◆ DOCUMENT TEXT ◆
>>

That's when I remembered the improv theatre. I hadn't seen any improv my entire trip, and while I feared the worst about the kind of improv I could be seeing, I had read some positive reviews online and was also rather keen to meet up with some fellow improvisers: network, share formats and philosophies, make friends, and party. So I put on my going out trousers and took the T (the subway in Boston) to the theatre, eager to make some new friends and to be inspired.

The show itself wasn't all that bad. It was a mixture of sketch comedy and improvised scenes, with very little reliance on audience suggestions. By this I mean that they still asked for input, but it was used to inspire scenes, rather than to drive the scenes. This, in my opinion, always results in better theatre. At times they were a little agressive, railroading scenes, going for the easy gags and with little focus on the relationships between characters, and at times I think they took the easy option, but overall not a bad show. My favourite scene of the night was a sketch at the end, which was a rewrite of One Day More from Les Miserable (recreated as One Beer More). It was actually very good, and a great way to end the show.

I was excited though to meet up with the cast afterwards, and so hung out after the show to meet up with the crew. I introduced myself to Misch, one of the cast she was my favourite of the night, but more importantly was willing to talk to me. She impressed me the most during the show, as she showed a lot of imagination, was bold in her offers, and didn't go for the easy gag. We chatted for a few minutes about improv etc, and exchanged email addresses, though didn't get to hang out for very long.

I then went and chatted to another of the group, but he was either exhausted after the show, or just not very interested as the conversation was extremely one sided. I found this very odd, because most improv groups that I've come across in my time have jumped on the opportunity to meet other improvisors, to teach and to learn, and to drink tequila. But I guess not this one.
Lame. Still, at least I got to see some improv.

So I headed back towards my hostel, and since it was still only 10pm, decided that I would head back to Whiskey's, to try for a third night of fun. When I got there, I saw that the bar was full of people, which meant a whole bar full of people to meet and talk to. Only, the bouncer wouldn't let me in.

I walked up to the door and was greeted by Chris, the doorman who I had hung out with on Tuesday. We were talking for about ten seconds when the bouncer told me that he'd need to see some ID. So I showed him my NZ driver's licence. Which he rejected, saying I needed a passport or US driver's licence to be allowed in. To Chris' credit, he did stick up for me a little bit, but bouncers have never been happy with their place on the food chain and so grasp at power wherever they can. This was one of those times, and so despite my having spent the entire night there the previous two nights, I was no longer welcome.

It would be different if I looked at all like I could be under the age of 21, but I haven't looked under 21 since I was 17. So I left the bar feeling rather miffed, and found another bar down the road - the only other one that was open and sans bouncer, and rather empty. So I sat there for a bit, drank my beer, tried making small talk for a little while, but nothing really stuck, and so I left to go back to my hostel.

<<

◆ EXERCISE INSTRUCTIONS ◆
1. According to the Boston travel account, which scene was the writer's favorite of the night?
2. List every activity the writer of the Boston travel account hoped to share with fellow improvisers.
3. Carry on the Boston travel account past its final sentence.

[Dataset entries]
>>

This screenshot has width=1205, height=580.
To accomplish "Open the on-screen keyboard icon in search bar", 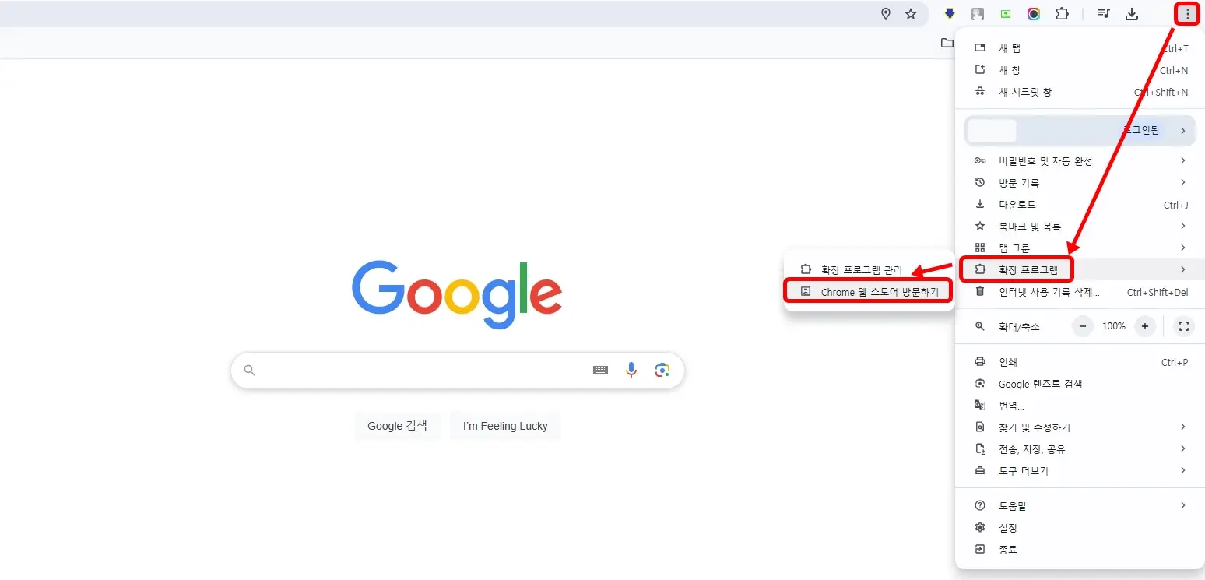I will [x=600, y=370].
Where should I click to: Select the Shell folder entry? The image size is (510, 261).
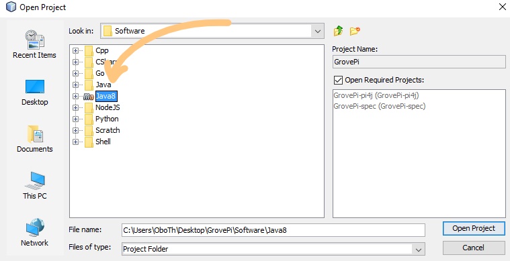103,142
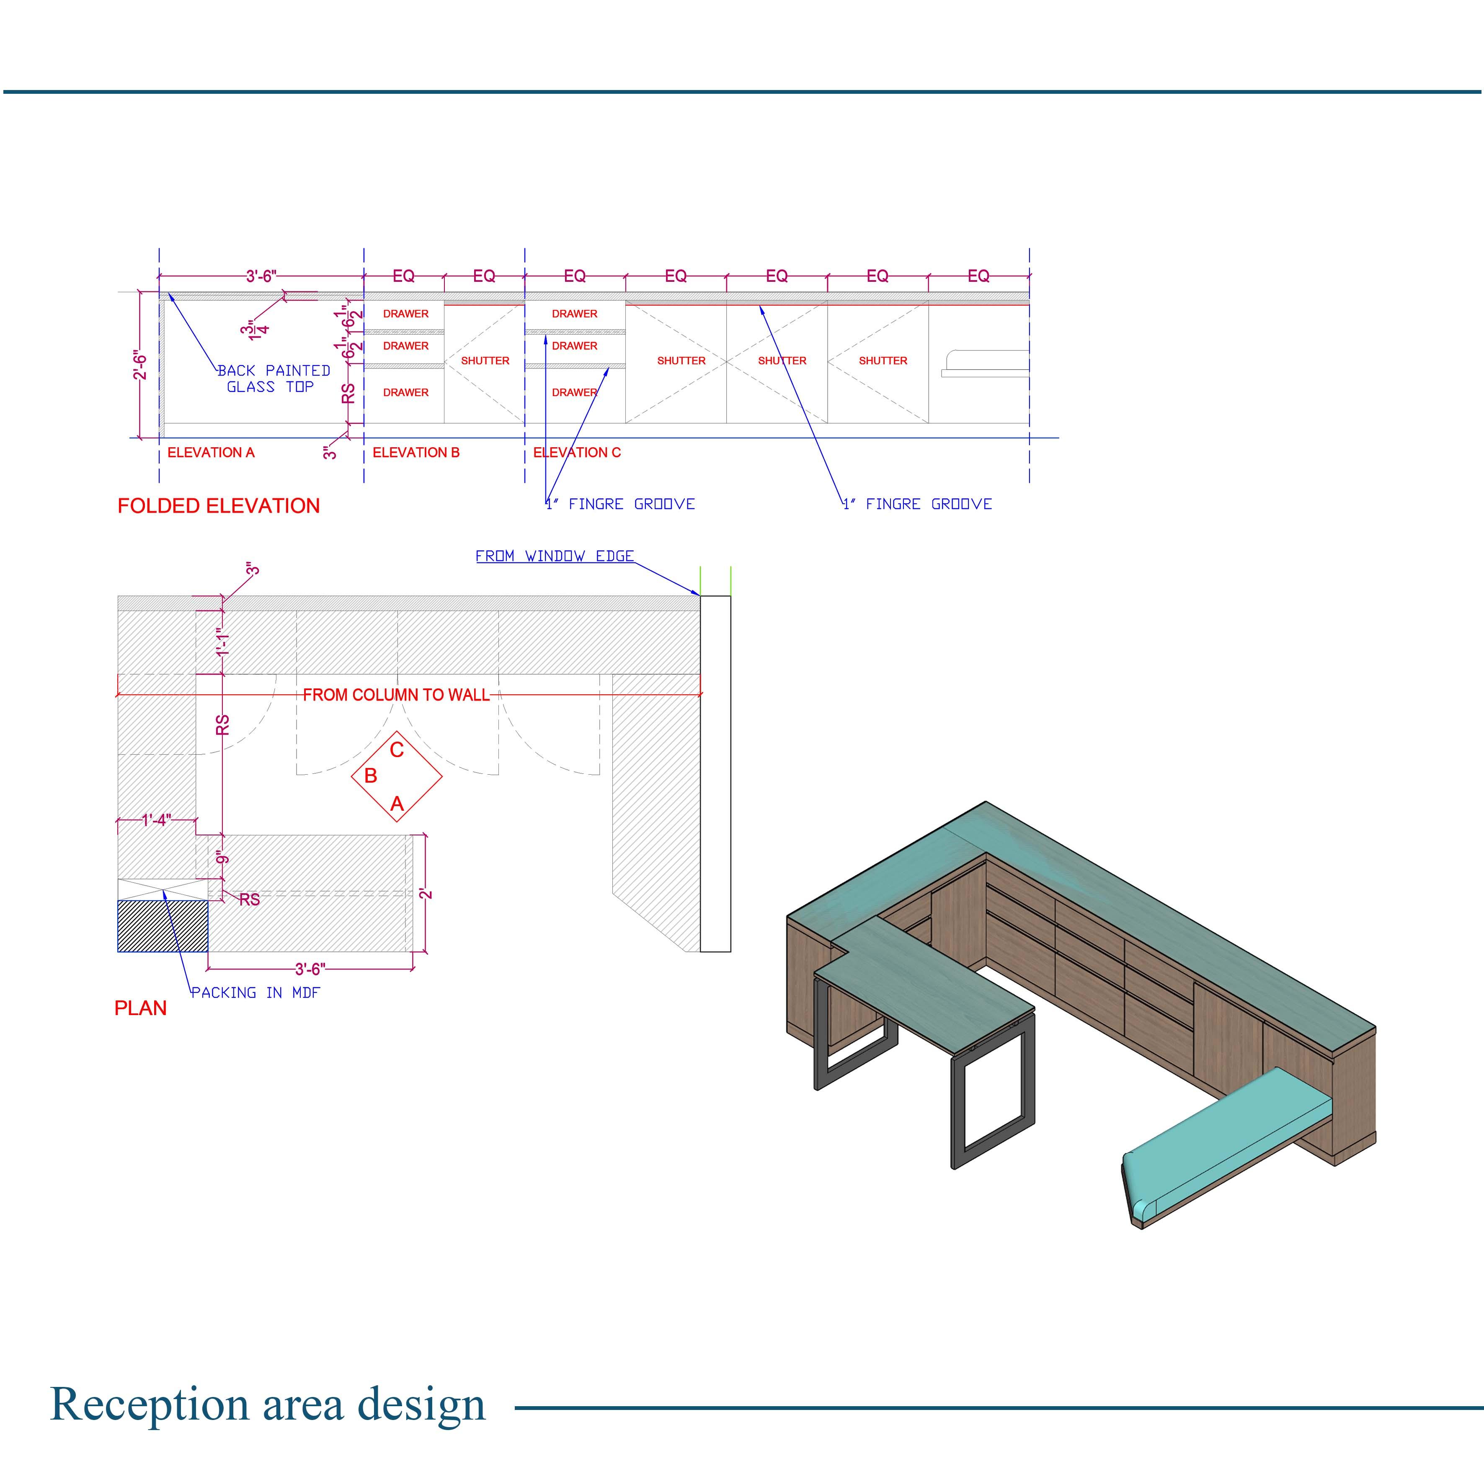Click the FROM WINDOW EDGE annotation
This screenshot has width=1484, height=1469.
click(x=554, y=556)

<<

◆ RESPONSES ◆
1. A sketch at the end that rewrote One Day More from Les Miserable as One Beer More.

2. Network, share formats and philosophies, make friends, and party.

3.
I'm not sure what it is about Boston. I really think it's a lovely city, but I've also had a bit of a poor experience with the social side of the city.

Thursday, November 5, 2009

Freedom, body odour, and canoli.

It's not really a sin if you've earned it.

I took the Megabus down to Boston on Tuesday for $8. It was a reasonably short trip (a little under four hours), the bulk of which was spent trying to restore my computer settings after a mysterious loss of my user profile. Once I arrived at the train station, I wandered around for a while to get my bearings, eventually giving up and pulling out a map, and headed straight to my hostel.

I checked in and went up to my room, to be greeted by a wall of stench that hit me like a brick wall. One of my roommates was already sound asleep in his bed, snoring, and judging by the smell, had exhausted himself by running a marathon. I dumped my stuff on the only free bed in the room, a top bunk, and decided that this would be a good time to go and explore the city.

I soon found a bar about 5 minutes from the hostel; a kind of student bar called "Whiskey's". I only ever intended to stay there for an hour or so, but ended up staying until after closing. I don't know quite what it was that convinced me to stay. Perhaps it was that I kept meeting people. Perhaps it was the constant supply of chicken wings that somehow kept showing up in front of me. Perhaps it was the trivia night that I found myself in the middle of. Or perhaps it was the fact that I wanted to put off going back to my hostel for as long as possible. By the end of the night I had met half the bar staff, and made a few new friends.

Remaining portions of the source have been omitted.